Exercise description:
Every line from the one with "Viewport: 846px width, 1400px" through the end of the entries below must be retyped exactly, and only those lines. The pictures are not part of the copy.

====================

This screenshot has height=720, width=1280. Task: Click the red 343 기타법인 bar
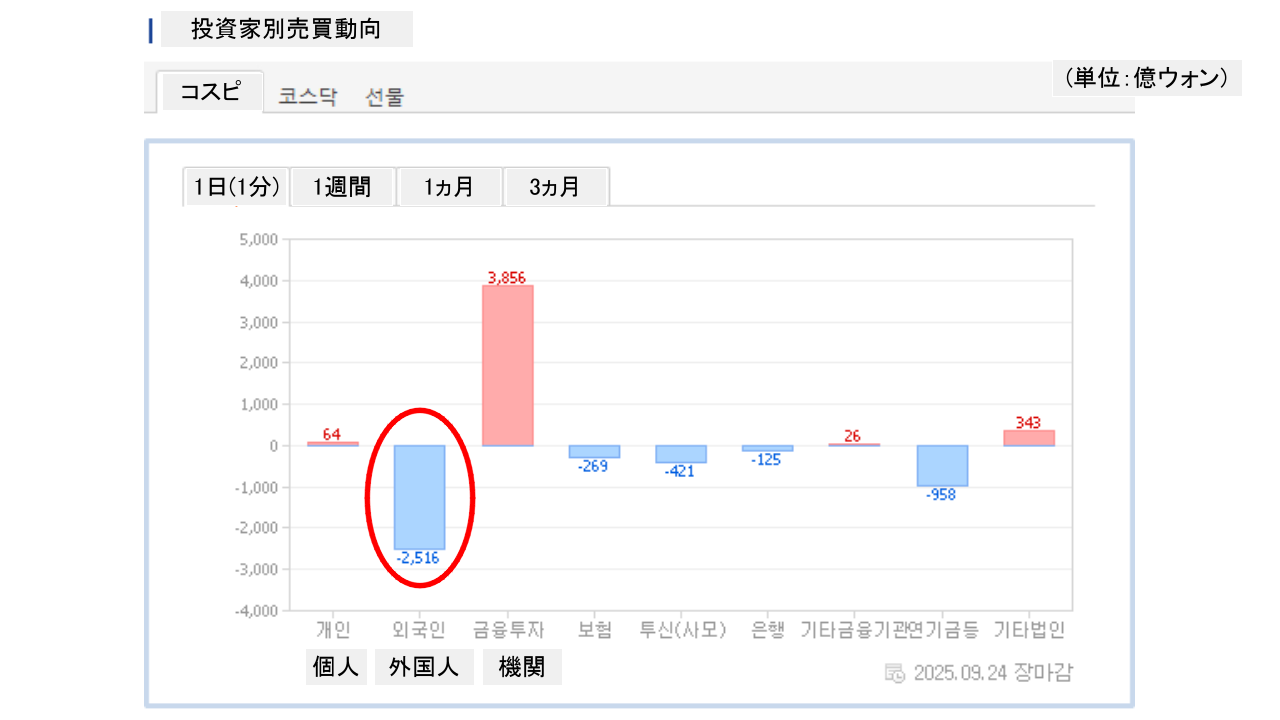(1029, 438)
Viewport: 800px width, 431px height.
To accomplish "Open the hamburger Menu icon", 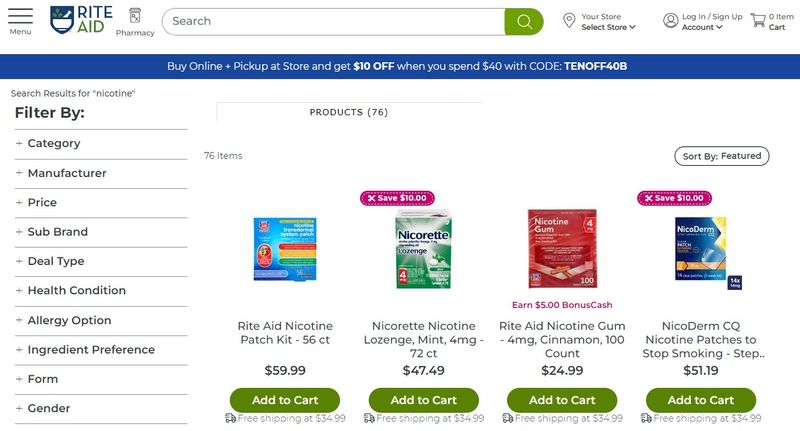I will tap(20, 16).
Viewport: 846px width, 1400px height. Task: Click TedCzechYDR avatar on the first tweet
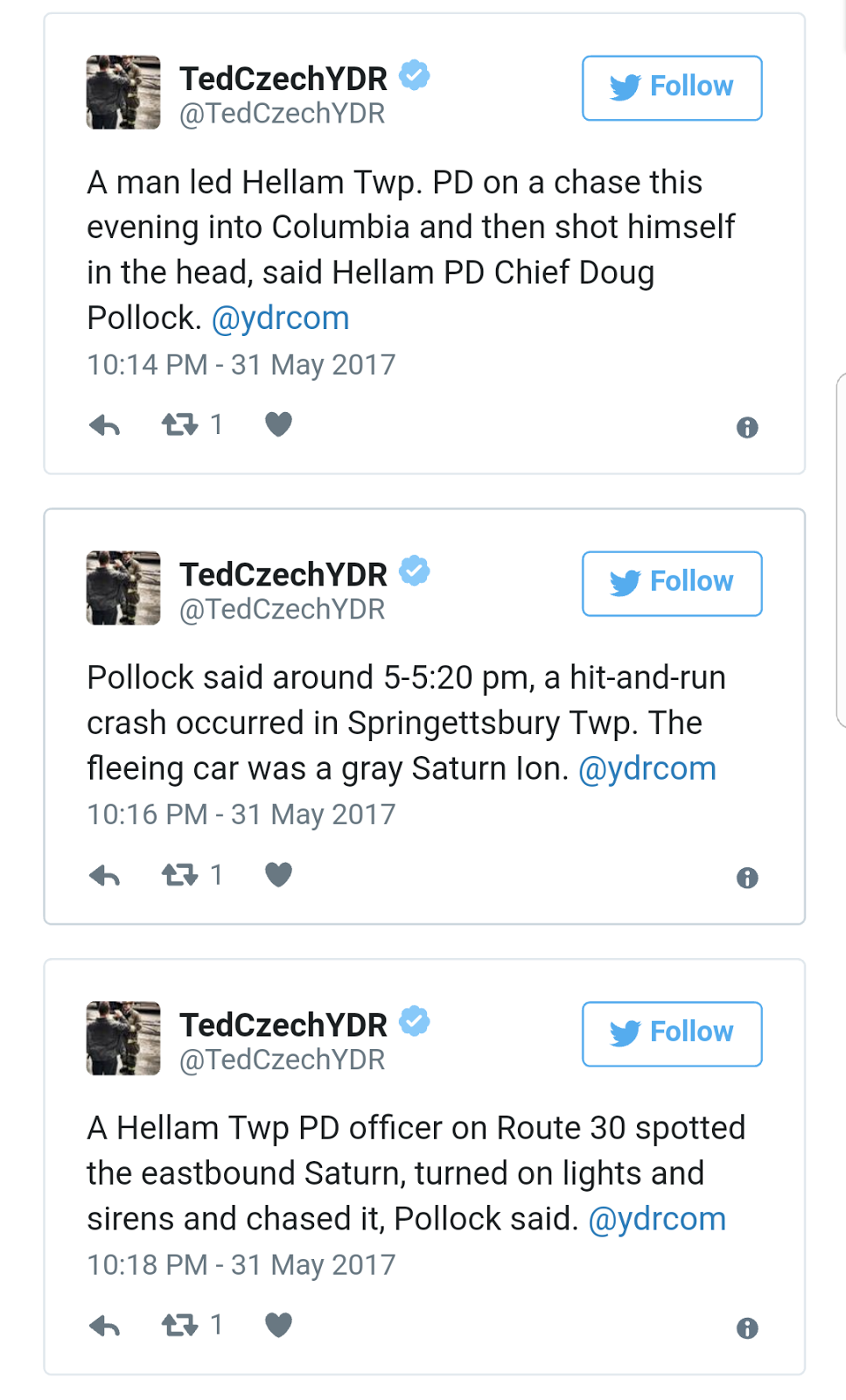coord(123,93)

====================

Response to this exercise:
Viewport: 846px width, 1400px height. Task: Click TedCzechYDR avatar on the first tweet
coord(123,93)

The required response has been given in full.